● **Brief 1**:
Decide whether each statement agrees with the text on cold startup, answering yes or no and quoting the deciding words: (a) In cold startup, the CLR components are likely already in the operating system's disk cache. (b) Hard faults mean going to the disk. (c) The writer aims for a perfectly correct exposition.
● **Brief 2**:
Duplicate the passage of the text on cold startup starting at "It’s often said" and ending at "to the disk.".
● **Brief 3**:
According to the text on cold startup, what is meant by the saying that "space is king"?

[Given text]

I received several requests to write a little something on using managed code in a cold startup case – by which I mean immediately, or at least soon, after a reboot.  I guess before I get into that I should give my usual disclaimer that I’m not going to try to be perfectly correct in my exposition in the name of being remotely brief.

So here goes.

It’s often said that in the performance world “space is king” – meaning that if you make your code small it will naturally tend to be fast because of locality improvements and whatnot.  However certain or doubtful of this “fact” you may be for normal “warm” cases it’s surely the case in the cold cases.

In cold startup it is not likely that any of the CLR components are yet in the operating system’s disk cache – you’re going to be doing real I/O to bring those in.  Some of that will be batched up nicely by the operating system but once some core set of pages are loaded the rest will start to fault in.  Those faults will be “hard faults” meaning you’re going to go to the disk.

[/Given text]
[Data provided]

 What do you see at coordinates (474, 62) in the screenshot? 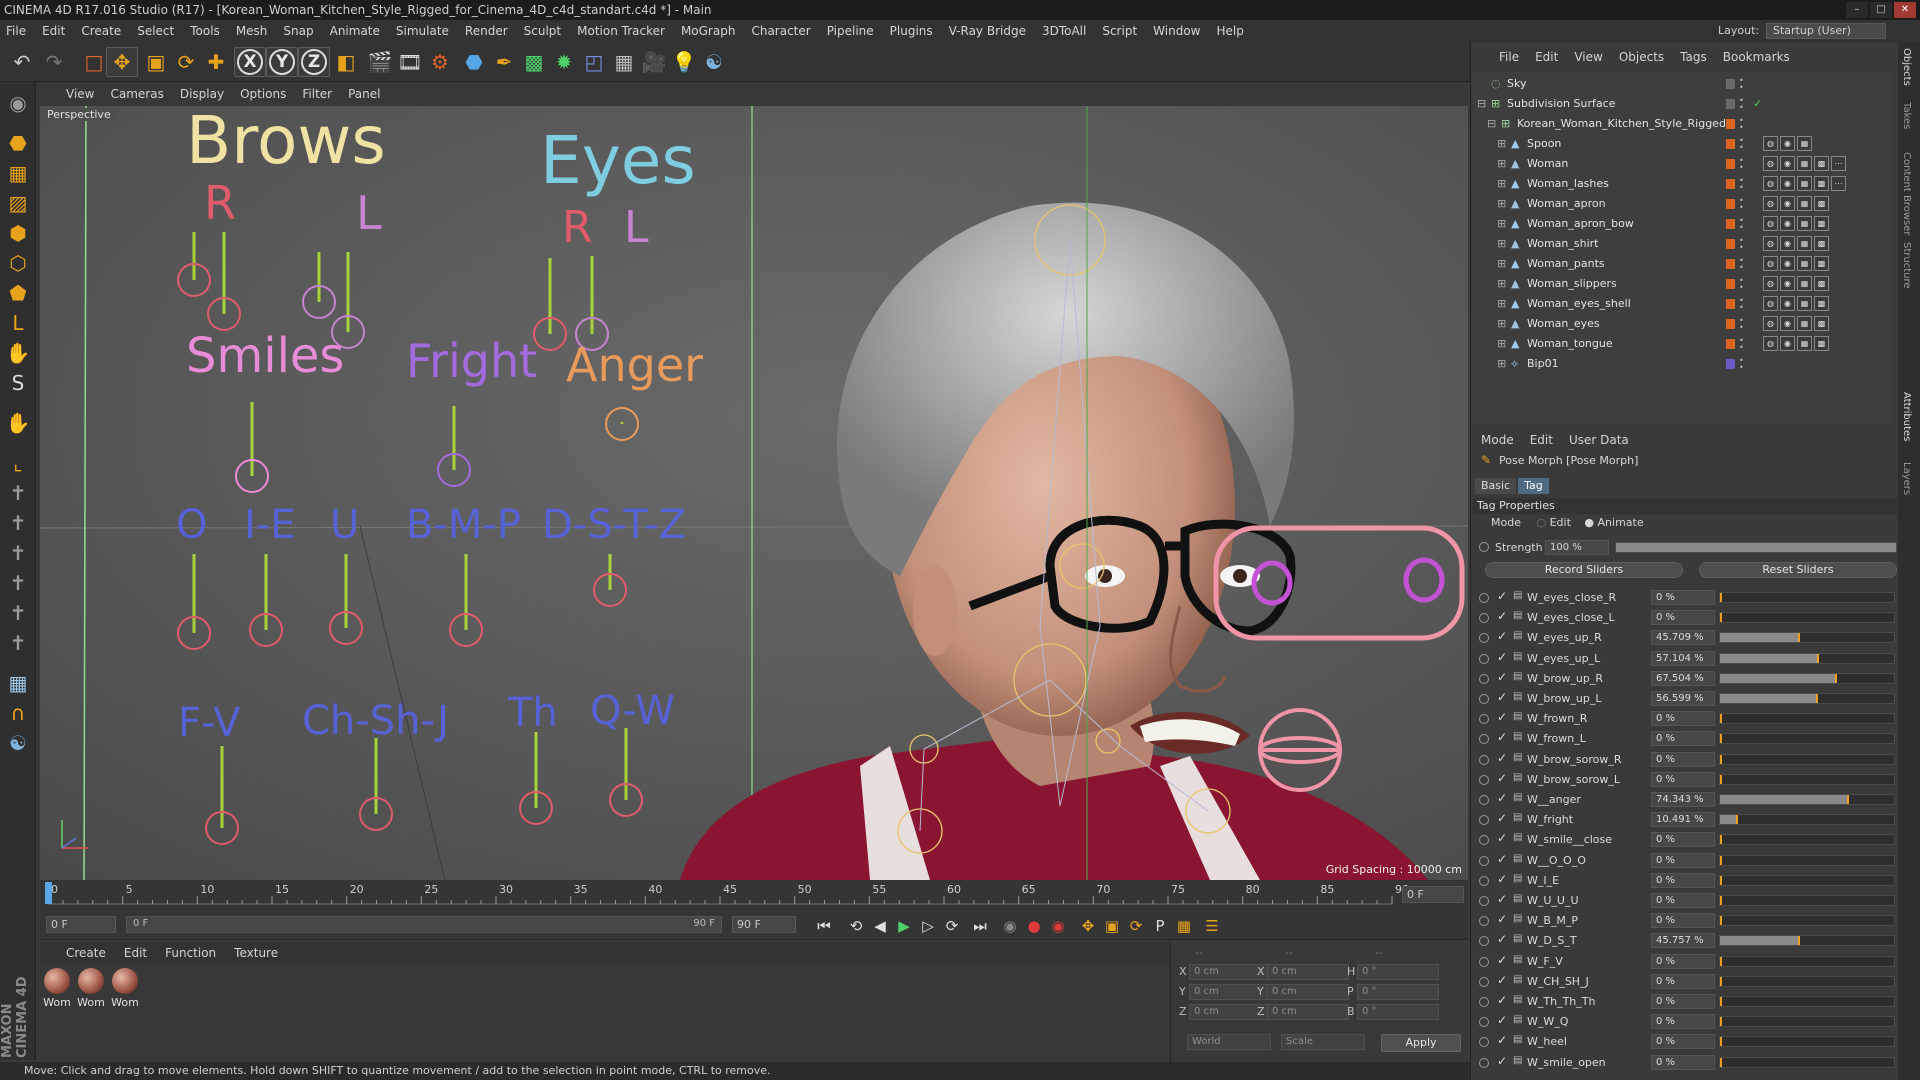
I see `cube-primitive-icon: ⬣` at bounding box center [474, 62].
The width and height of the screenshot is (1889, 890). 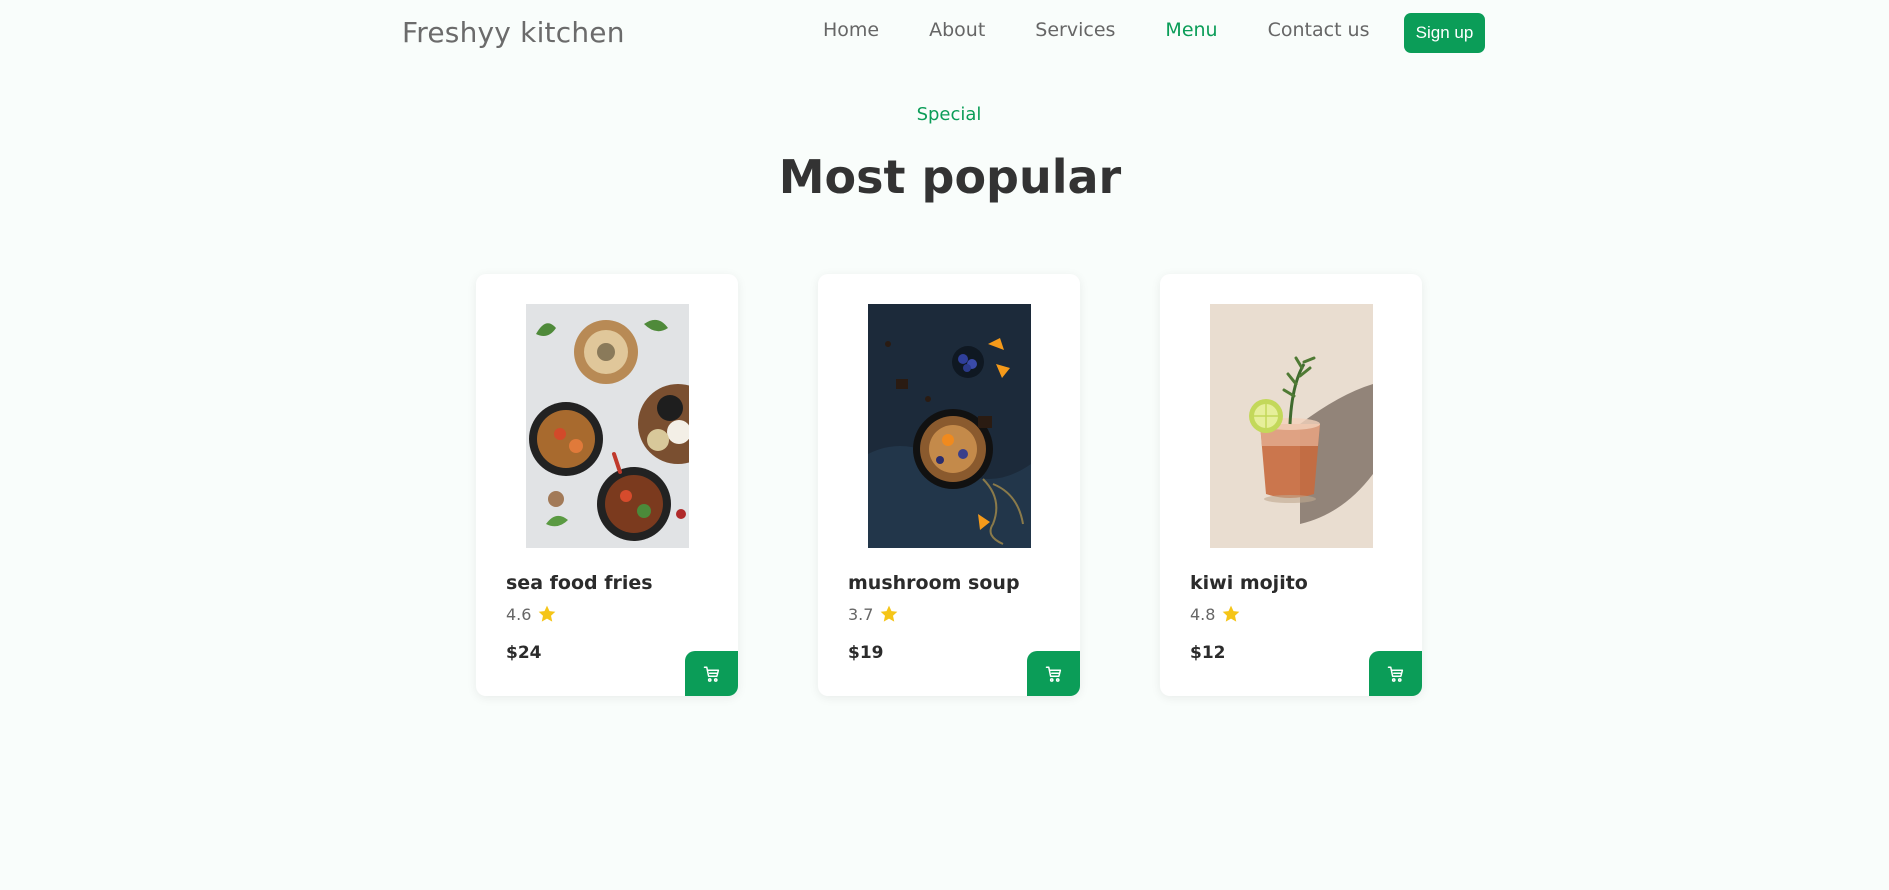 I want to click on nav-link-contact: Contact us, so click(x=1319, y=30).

[/Data provided]

● **Response area 1**:
(a) No: "In cold startup it is not likely that any of the CLR components are yet in the operating system’s disk cache"
(b) Yes: "Those faults will be “hard faults” meaning you’re going to go to the disk."
(c) No: "I’m not going to try to be perfectly correct in my exposition in the name of being remotely brief."

● **Response area 2**:
It’s often said that in the performance world “space is king” – meaning that if you make your code small it will naturally tend to be fast because of locality improvements and whatnot.  However certain or doubtful of this “fact” you may be for normal “warm” cases it’s surely the case in the cold cases.

In cold startup it is not likely that any of the CLR components are yet in the operating system’s disk cache – you’re going to be doing real I/O to bring those in.  Some of that will be batched up nicely by the operating system but once some core set of pages are loaded the rest will start to fault in.  Those faults will be “hard faults” meaning you’re going to go to the disk.

● **Response area 3**:
It means that small code will naturally tend to be fast because of locality improvements.